Wednesday, May 10, 2006

Haiku

What is haiku? For the average North American, a haiku is an exercise from elementary school in which they learned that the poem was composed of three lines of 5 syllables, 7 syllables, and 5 syllables, or 5-7-5. While this is the original form of haiku in Japanese, the Japanese method of writing syllables means that the content of the poem is briefer than could be contained in the same number of English syllables. Thus in English, formal haiku adheres to a format of a short line, a long line, and a short line, the whole to be spoken in a single breath. Yet this is not the Japanese practice -- Japanese haiku are written in a single line. This leads to English haiku written in one line. But Japanese haiku are also distinguished by a caesura, or pause, that connects and links two ideas, usually two images, which causes some English-language haiku to be written in two lines. Nonetheless, three lines is the most popular because the phrasing of Japanese naturally breaks into the alternating pattern of 5-7.

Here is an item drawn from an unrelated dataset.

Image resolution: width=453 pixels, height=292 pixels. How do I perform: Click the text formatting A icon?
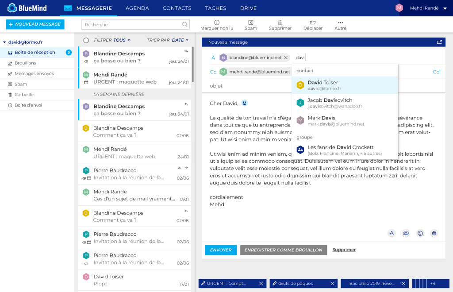pos(391,233)
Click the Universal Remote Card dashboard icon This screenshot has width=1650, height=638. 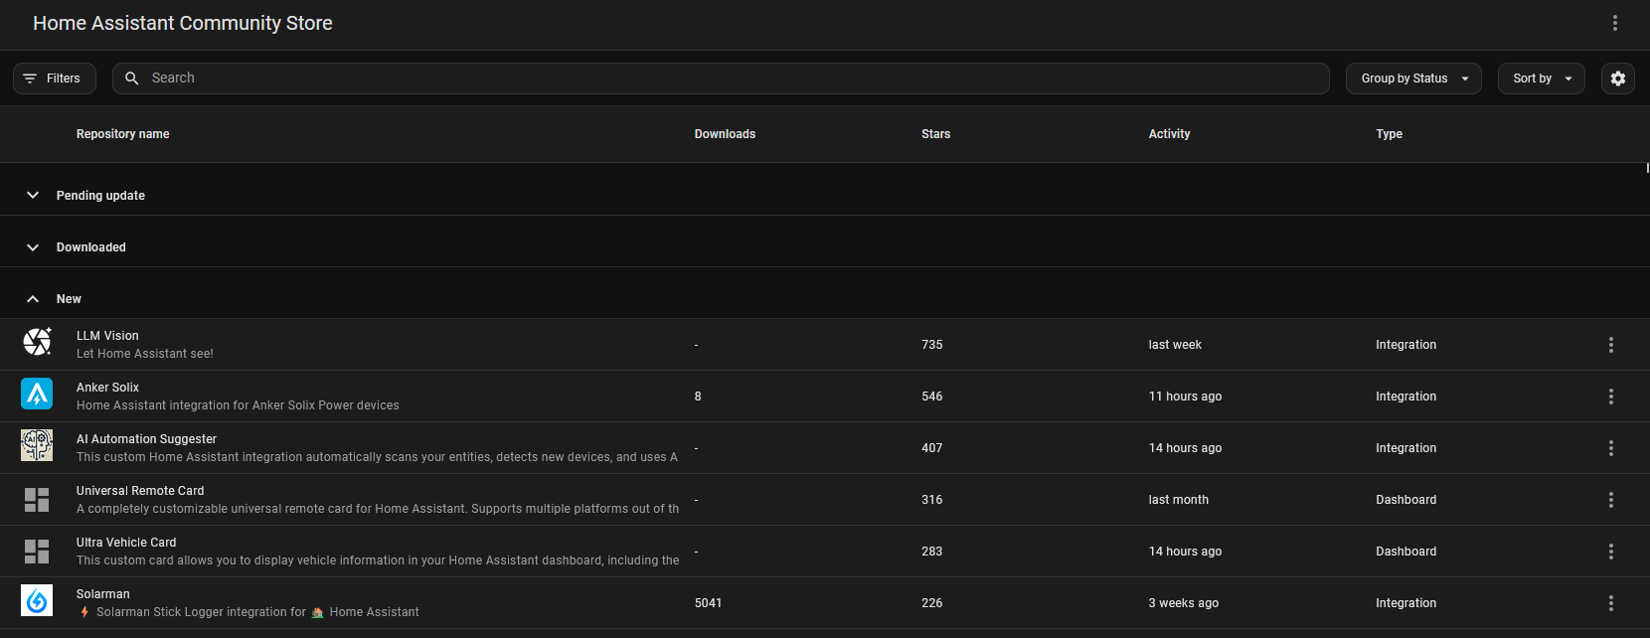(x=37, y=499)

Various other patterns are proposed as well, while others have abandoned the idea of 'counting' syllables, lengths, words, beats, or anything else. There is general consensus among poets and scholars that 5-7-5 is NOT what defines a haiku in the first place. No, what defines haiku is that it is seasonal poetry about nature.

If you're familiar with the 'joke-ku' 'haiku error messages' and your banal elementary school 5-7-5 poems about kittens, you may be baffled to discover that these in no way qualify as 'haiku.' They are what the Japanese call 'zappai' -- or parodies, knockoffs, jokes, etc. Certainly there is a place for such things -- we all love a good joke and parody is as much an art as poetry -- but they aren't haiku.

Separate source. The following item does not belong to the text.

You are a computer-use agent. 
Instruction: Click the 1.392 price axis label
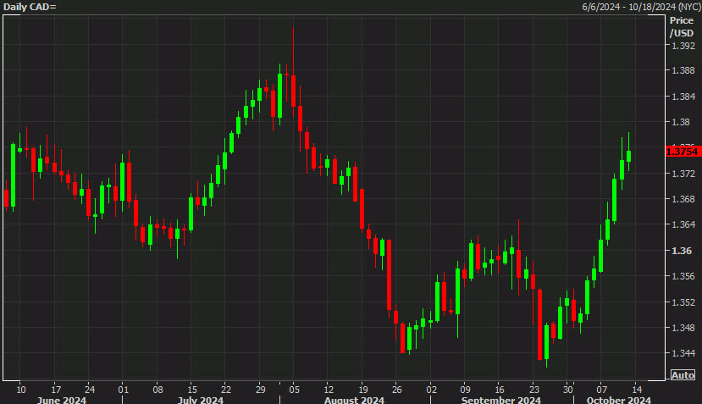[x=683, y=46]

Haiku must have some sort of reference to nature or the season in it. Period. It's a genre, you see, not a form. Other poems are written in the same form, but are not the same genre. As mentioned above, zappai shares the form, but not the content. Another popular genre using the same form is senryu. Sometimes called 'humorous haiku,' it began as the 'lighter side of life,' and has evolved into a serious genre that can treat serious subjects. The chief difference between senryu and haiku is that senryu is about human nature while haiku is about nature. There is overlap between the two and novices are often hard-pressed to tell the difference.

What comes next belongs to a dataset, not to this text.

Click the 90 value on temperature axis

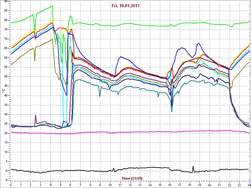[x=5, y=1]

Further, many magazines call themselves 'haiku' magazines but publish both senryu and haiku without distinction. Some publications will even go so far as to subdivide between haiku and 'hokku' -- but this is splitting hairs to a degree that will only frustrate the novice. Haiku magazines do not publish zappai; they don't consider it to be 'real literature.' Zappai doesn't need any help getting published; the world is full of people willing to forward it to everyone they know via email.